_Extracted information_
>>>>

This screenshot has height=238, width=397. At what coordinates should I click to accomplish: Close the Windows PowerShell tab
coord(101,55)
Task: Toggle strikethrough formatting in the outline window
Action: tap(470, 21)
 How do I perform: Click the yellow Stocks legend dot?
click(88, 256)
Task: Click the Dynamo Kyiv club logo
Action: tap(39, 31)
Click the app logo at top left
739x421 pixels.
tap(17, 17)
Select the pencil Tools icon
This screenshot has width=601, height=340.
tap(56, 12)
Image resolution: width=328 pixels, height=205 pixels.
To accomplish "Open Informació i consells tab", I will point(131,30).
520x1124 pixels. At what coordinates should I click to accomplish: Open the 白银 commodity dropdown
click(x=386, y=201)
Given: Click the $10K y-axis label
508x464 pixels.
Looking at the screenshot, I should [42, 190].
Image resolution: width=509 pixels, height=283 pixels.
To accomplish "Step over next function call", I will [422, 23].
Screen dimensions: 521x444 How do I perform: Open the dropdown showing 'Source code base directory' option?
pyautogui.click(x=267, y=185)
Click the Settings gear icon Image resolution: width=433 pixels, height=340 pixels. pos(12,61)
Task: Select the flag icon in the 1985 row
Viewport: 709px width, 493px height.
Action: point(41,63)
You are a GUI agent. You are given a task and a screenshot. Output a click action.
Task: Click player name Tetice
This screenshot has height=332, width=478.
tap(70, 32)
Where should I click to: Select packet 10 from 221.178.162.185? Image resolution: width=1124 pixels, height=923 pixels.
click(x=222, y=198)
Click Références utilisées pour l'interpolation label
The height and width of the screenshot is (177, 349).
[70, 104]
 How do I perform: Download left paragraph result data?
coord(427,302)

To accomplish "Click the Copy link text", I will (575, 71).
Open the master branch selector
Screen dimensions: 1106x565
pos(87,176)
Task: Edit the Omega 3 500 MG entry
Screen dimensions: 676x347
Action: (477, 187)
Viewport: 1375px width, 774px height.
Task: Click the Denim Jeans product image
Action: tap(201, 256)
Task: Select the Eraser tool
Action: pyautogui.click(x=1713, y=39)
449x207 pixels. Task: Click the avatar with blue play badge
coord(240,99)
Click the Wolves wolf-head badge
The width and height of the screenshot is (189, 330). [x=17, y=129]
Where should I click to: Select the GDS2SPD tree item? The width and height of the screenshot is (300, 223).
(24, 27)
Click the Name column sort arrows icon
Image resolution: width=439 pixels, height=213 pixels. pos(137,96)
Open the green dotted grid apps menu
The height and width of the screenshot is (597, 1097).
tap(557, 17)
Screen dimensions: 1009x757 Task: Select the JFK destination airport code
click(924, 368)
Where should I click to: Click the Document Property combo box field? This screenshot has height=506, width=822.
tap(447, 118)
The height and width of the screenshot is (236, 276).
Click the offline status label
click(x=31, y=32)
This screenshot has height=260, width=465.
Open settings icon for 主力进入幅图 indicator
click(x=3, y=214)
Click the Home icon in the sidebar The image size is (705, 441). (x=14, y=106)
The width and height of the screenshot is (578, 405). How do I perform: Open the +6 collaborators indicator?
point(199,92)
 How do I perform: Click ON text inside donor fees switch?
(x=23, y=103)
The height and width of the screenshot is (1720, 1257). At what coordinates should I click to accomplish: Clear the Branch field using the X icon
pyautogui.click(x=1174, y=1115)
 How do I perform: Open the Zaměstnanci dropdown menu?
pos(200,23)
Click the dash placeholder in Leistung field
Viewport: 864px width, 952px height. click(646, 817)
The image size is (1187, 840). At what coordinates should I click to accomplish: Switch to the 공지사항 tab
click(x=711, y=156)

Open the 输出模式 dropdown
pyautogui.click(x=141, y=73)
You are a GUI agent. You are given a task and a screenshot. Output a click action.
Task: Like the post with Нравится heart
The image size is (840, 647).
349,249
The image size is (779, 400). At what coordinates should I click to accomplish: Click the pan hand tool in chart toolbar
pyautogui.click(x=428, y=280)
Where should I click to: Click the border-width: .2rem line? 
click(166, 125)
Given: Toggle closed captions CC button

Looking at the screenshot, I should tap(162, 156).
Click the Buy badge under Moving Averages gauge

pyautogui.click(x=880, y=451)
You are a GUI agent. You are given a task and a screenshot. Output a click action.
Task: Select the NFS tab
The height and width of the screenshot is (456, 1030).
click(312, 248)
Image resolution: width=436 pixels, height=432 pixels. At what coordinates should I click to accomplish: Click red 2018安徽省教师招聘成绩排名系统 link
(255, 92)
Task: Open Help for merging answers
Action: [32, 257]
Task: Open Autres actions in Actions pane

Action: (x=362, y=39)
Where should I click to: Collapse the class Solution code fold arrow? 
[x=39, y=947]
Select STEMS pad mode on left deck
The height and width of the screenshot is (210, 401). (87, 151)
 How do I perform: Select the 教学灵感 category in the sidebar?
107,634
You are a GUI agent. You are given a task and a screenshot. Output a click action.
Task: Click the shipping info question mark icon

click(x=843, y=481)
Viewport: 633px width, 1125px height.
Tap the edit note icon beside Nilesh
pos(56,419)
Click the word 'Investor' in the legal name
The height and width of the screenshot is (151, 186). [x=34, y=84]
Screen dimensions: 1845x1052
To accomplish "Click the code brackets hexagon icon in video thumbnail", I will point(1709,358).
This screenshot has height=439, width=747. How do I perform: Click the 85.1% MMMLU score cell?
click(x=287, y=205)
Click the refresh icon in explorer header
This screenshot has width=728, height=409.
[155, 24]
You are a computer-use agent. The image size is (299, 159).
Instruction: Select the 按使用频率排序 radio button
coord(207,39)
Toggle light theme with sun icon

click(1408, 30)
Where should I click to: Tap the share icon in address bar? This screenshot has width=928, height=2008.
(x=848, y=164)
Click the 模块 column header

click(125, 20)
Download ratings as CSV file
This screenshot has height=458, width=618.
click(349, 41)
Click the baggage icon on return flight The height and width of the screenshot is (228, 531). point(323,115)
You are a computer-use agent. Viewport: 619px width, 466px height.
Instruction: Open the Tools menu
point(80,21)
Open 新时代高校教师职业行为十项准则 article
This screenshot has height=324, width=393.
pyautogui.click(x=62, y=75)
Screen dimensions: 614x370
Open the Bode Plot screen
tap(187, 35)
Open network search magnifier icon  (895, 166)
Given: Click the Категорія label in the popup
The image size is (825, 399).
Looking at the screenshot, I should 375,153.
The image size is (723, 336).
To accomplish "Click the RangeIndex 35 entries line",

<<<<

Output the entries from the very beginning through the line containing "I will point(131,30)." as a numbered list, leaving out any blank lines.

_Correct response_
1. This screenshot has height=238, width=397. At what coordinates should I click to accomplish: Close the Windows PowerShell tab
2. coord(101,55)
3. Task: Toggle strikethrough formatting in the outline window
4. Action: tap(470, 21)
5.  How do I perform: Click the yellow Stocks legend dot?
6. click(88, 256)
7. Task: Click the Dynamo Kyiv club logo
8. Action: tap(39, 31)
9. Click the app logo at top left
10. 739x421 pixels.
11. tap(17, 17)
12. Select the pencil Tools icon
13. This screenshot has width=601, height=340.
14. tap(56, 12)
15. Image resolution: width=328 pixels, height=205 pixels.
16. To accomplish "Open Informació i consells tab", I will point(131,30).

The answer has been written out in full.